By Colin Tan on June 15, 2011, 2:21AM EDT

Virtua Tennis is easily the go-to game for any tennis enthusiast and while I can't say that I'm one myself, or that I was waiting to try this version of it with burning anticipation, I must say that I was pleasantly surprised by how un-gimicky it was. Finger swiping in a game has never felt so intuitive as it does in Virtua Tennis 4 for the PlayStation Vita.

Virtua Tennis didn't have that much of a presence at the Vita booths. At least not nearly as much as games like Uncharted: Golden Abyss and LittleBigPlanet. Regardless, until you actually play it, it's really easy to simply pass it off as just another handheld port of a sports game. The thing is, it's anything but that. The controls are surprisingly intuitive and you aren't forced to stick to one control setup either. You can mix and match according to your play-style.
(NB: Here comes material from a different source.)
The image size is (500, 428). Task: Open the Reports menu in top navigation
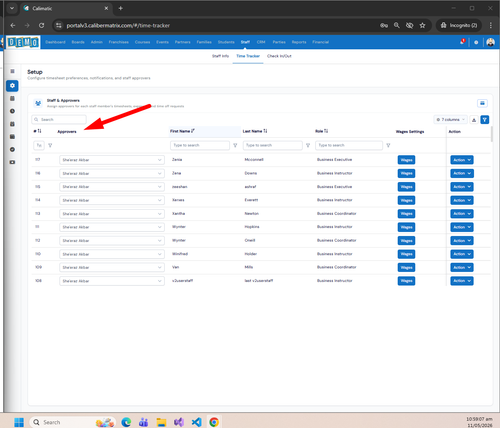299,42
Moving with the touch screen isn't that great. I had to touch and hold the position where I wanted my player to go. It's slow and it feels clumsy. However, let's not forget about the analog sticks. These little doodads make it easy to run around the court and it's far more responsive anyway.

Serving and swinging is a pretty simple affair. To start the serve, just tap the screen once and a strength gauge will appear. Tap the screen again to actually serve. As for swinging, all you have to do is swipe in the direction you want. It's tricky at first as you'll have to predict and swipe early, otherwise you'll just end up missing the ball. There are different types of swings as well. Swiping forward gives you your standard swing, swiping backwards will put a backspin on the ball and if you've performed enough backswings, building up a special gauge, you can swipe with two fingers to unleash a powerful smash.

Touch controls aside, you can still play the game with more traditional means. The face buttons are used for serving and swinging while the left analog stick is, as mentioned earlier, used for running around the court. In addition to the touch controls, Virtua Tennis 4 also makes use of the Vita's Sixaxis sensors for some interesting setups. How, you ask? Players can turn the Vita around in multiplayer so that a player is on either end of the D-pad or face buttons. It's a simple, yet clever way of bringing local multiplayer to the table without having a second device.

Even from what little was shown, Virtua Tennis 4 seems like a pretty solid title. The touch controls are surprisingly intuitive and the game itself is quite responsive. Fans of the series will already know what they're getting into, but the implementation of touch controls and Sixaxis ought to bring something fresh and new to the table. Look out for this when it comes out swinging alongside the Vita by the end of the year.